__SELECTED EXTRACT__
Japan agrees to relax U.S. beef import restrictions

Japan agrees to relax U.S. beef import restrictions
PHOTO: Japan agrees to relax U.S. beef import restrictions

TOKYO - Japan on Monday agreed to allow US beef imports from cattle up to 30 months old from February, relaxing a restriction in place for about a decade on what was once the biggest market for US exports.

Under rules imposed in 2005, US beef imports had only been allowed from cattle up to 20 months old after a total ban in 2003 following an outbreak of bovine spongiform encephalopathy (BSE).

The restrictions helped Australia boost its share of Japan's 500,000 tonnes-a-year imported beef market.

Raising the age restriction, which had been mulled since 2011 as concern over mad cow disease ebbed, will allow US exporters such as Cargill Inc and JBS USA Holdings Inc to regain lost market share in the world's No.2 beef importer.

US meat exporters say the step brings Japan into line with other countries.

__PROBLEM 1__
In the beef import article, condense the paragraph beginning "Under rules imposed in 2005" into a short bulleted list that keeps its main facts.
__PROBLEM 2__
Under the beef import article's new arrangement, up to what age may cattle be for their US beef to enter Japan?
__PROBLEM 3__
Continue the article on Japan's U.S. beef import rules from its final paragraph.
The records that follow are unrelated to the article above.

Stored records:
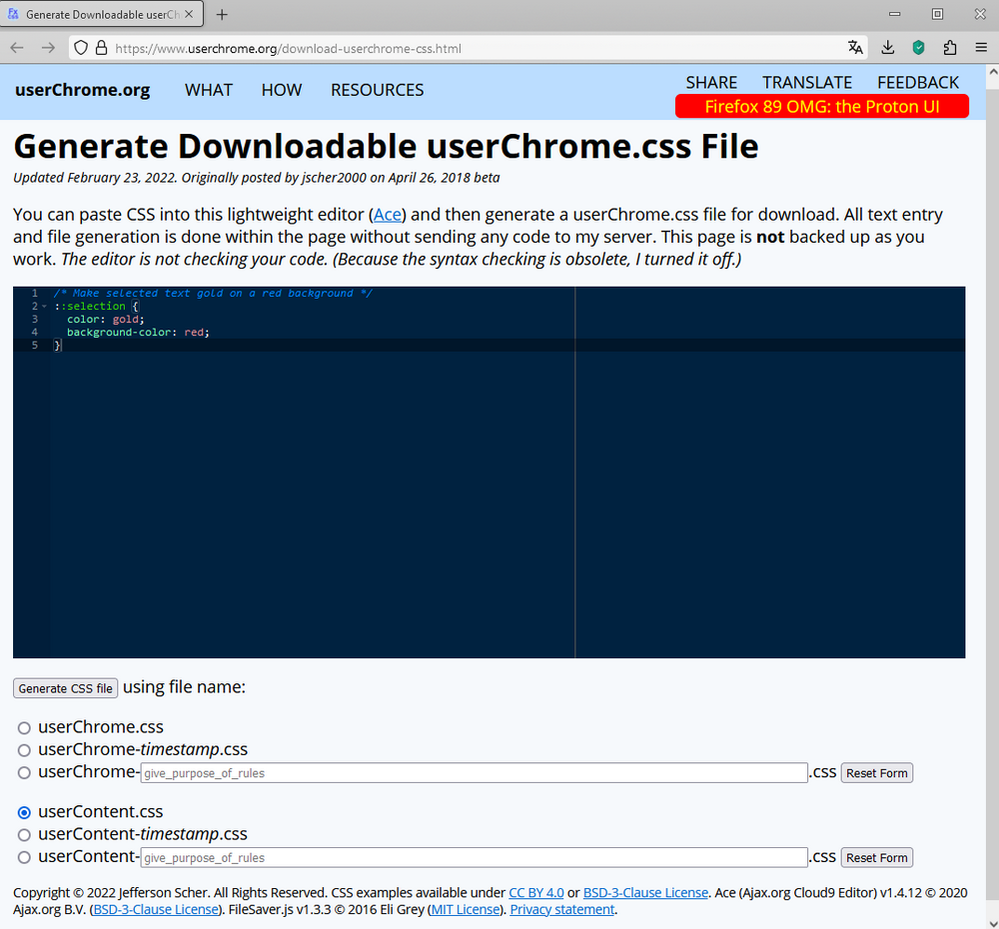Click the SHARE item in the header
The image size is (999, 929).
(711, 82)
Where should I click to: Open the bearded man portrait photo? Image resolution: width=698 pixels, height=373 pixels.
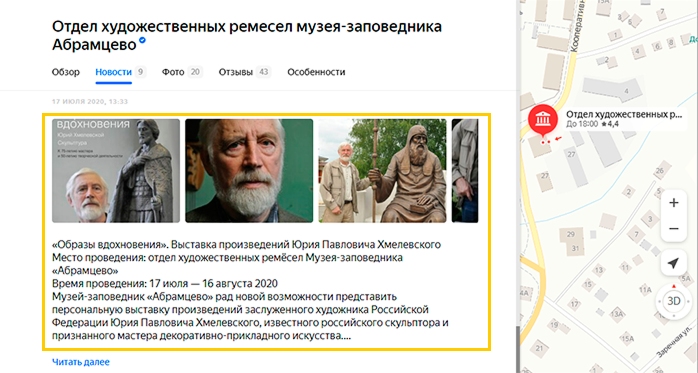point(249,170)
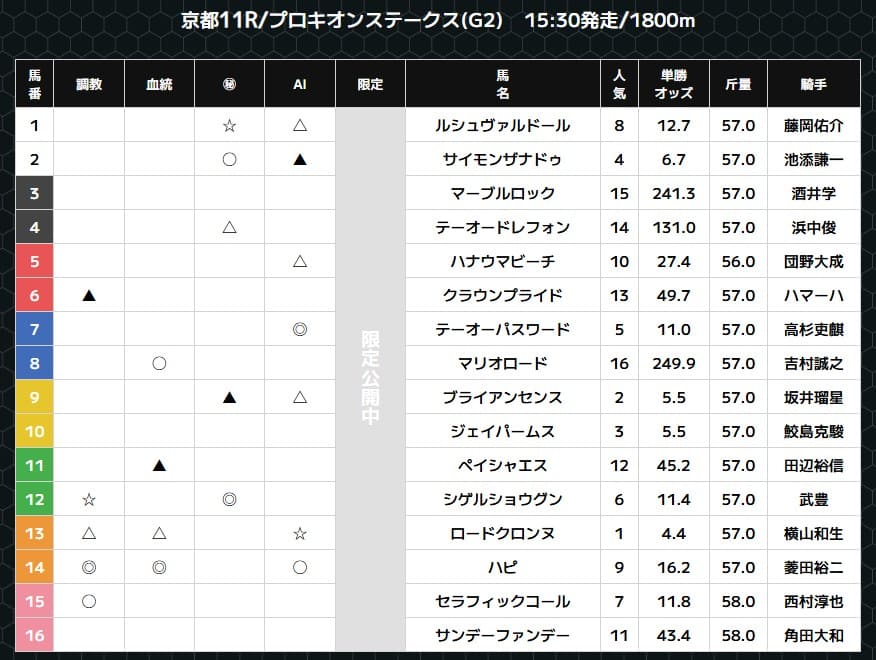The image size is (876, 660).
Task: Click jockey name 武豊
Action: coord(814,499)
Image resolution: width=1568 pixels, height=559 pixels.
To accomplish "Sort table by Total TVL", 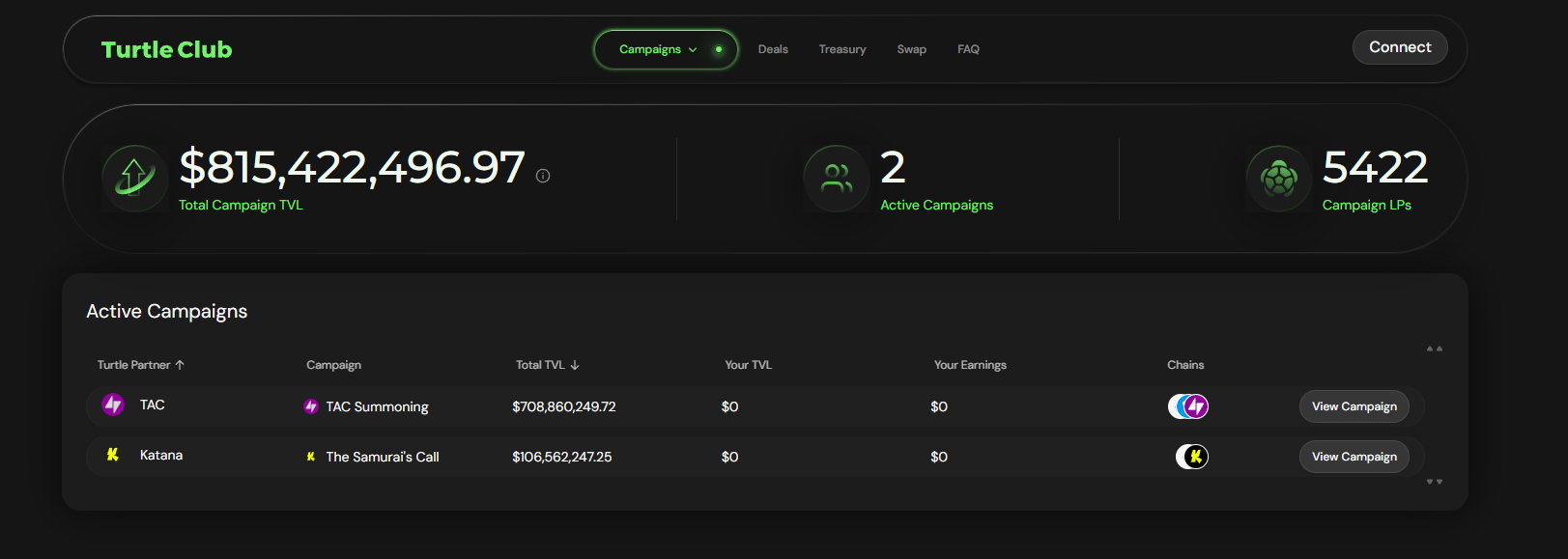I will (x=547, y=365).
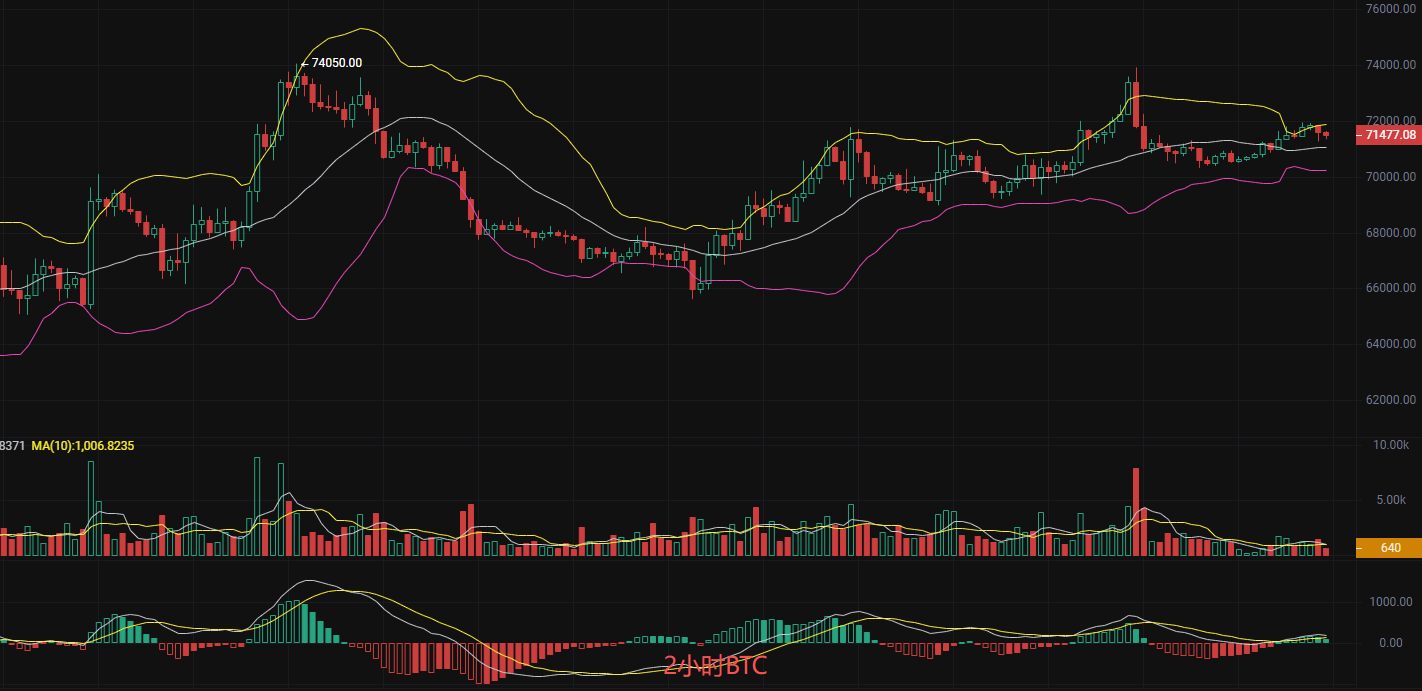The height and width of the screenshot is (691, 1422).
Task: Click the tallest red volume bar
Action: pos(1136,510)
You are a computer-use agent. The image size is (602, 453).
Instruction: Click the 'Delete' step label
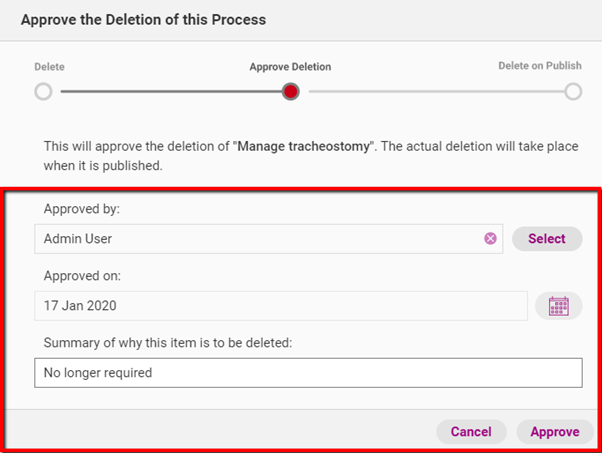coord(50,67)
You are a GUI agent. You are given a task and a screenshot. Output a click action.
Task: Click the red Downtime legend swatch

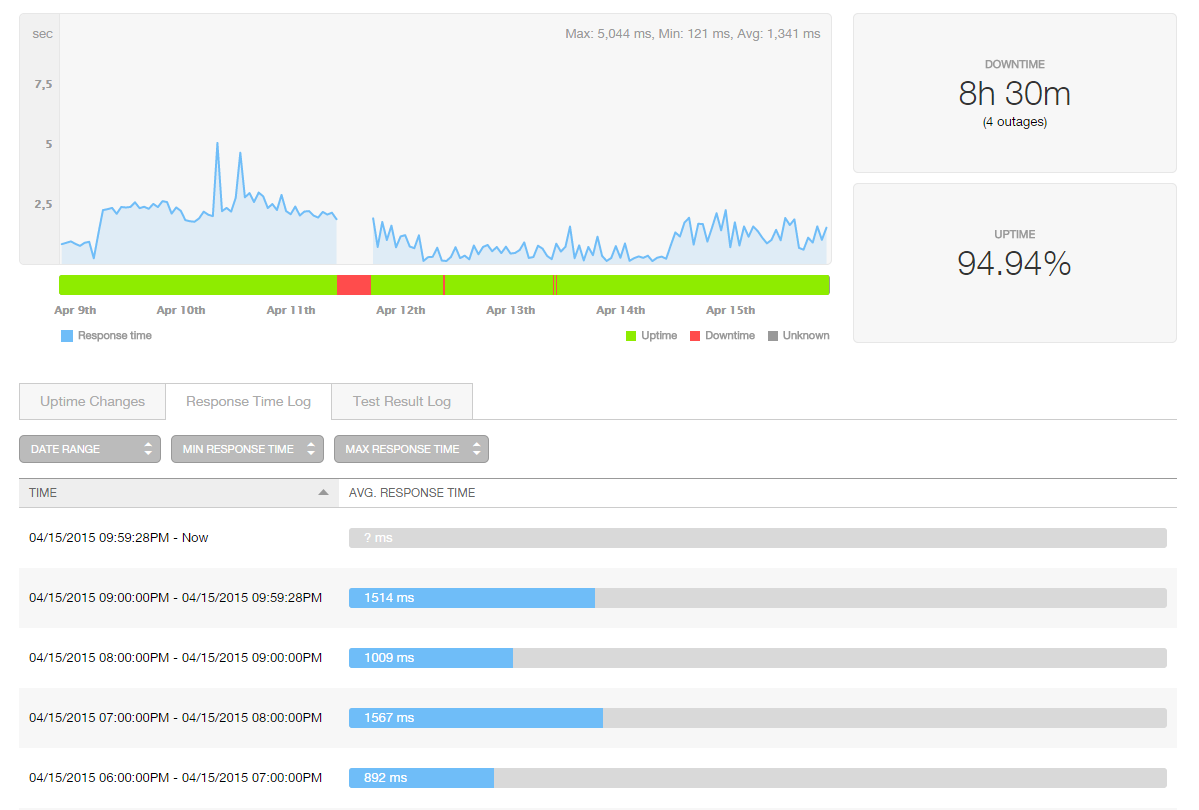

__EXPECTED OUTPUT 1__
- 2003: Japan imposed a total ban on US beef after an outbreak of bovine spongiform encephalopathy (BSE).
- 2005: Japan's new rules allowed imports only from cattle up to 20 months old.

__EXPECTED OUTPUT 2__
Up to 30 months old.

__EXPECTED OUTPUT 3__
But the Consumers Union of Japan said on Monday that it opposed the move due to concerns over lax checks on animal feed and product shipments in the United States, adding that Japan's government had underestimated the risks involved.

A government panel of medical and food experts agreed to relax the restriction after Health Minister Norihisa Tamura left the decision to the panel. Tamura has said it would become effective on Feb. 1 upon the panel's approval.

A health ministry official said Japan and the United States had agreed to keep talking about further loosening regulations longer term.

The country's imports of US beef plunged by 60 per cent to some 120,000 tonnes from 2001 to 2011, with Australian suppliers the main beneficiaries in an import market worth over $2 billion (S$2.4 billion).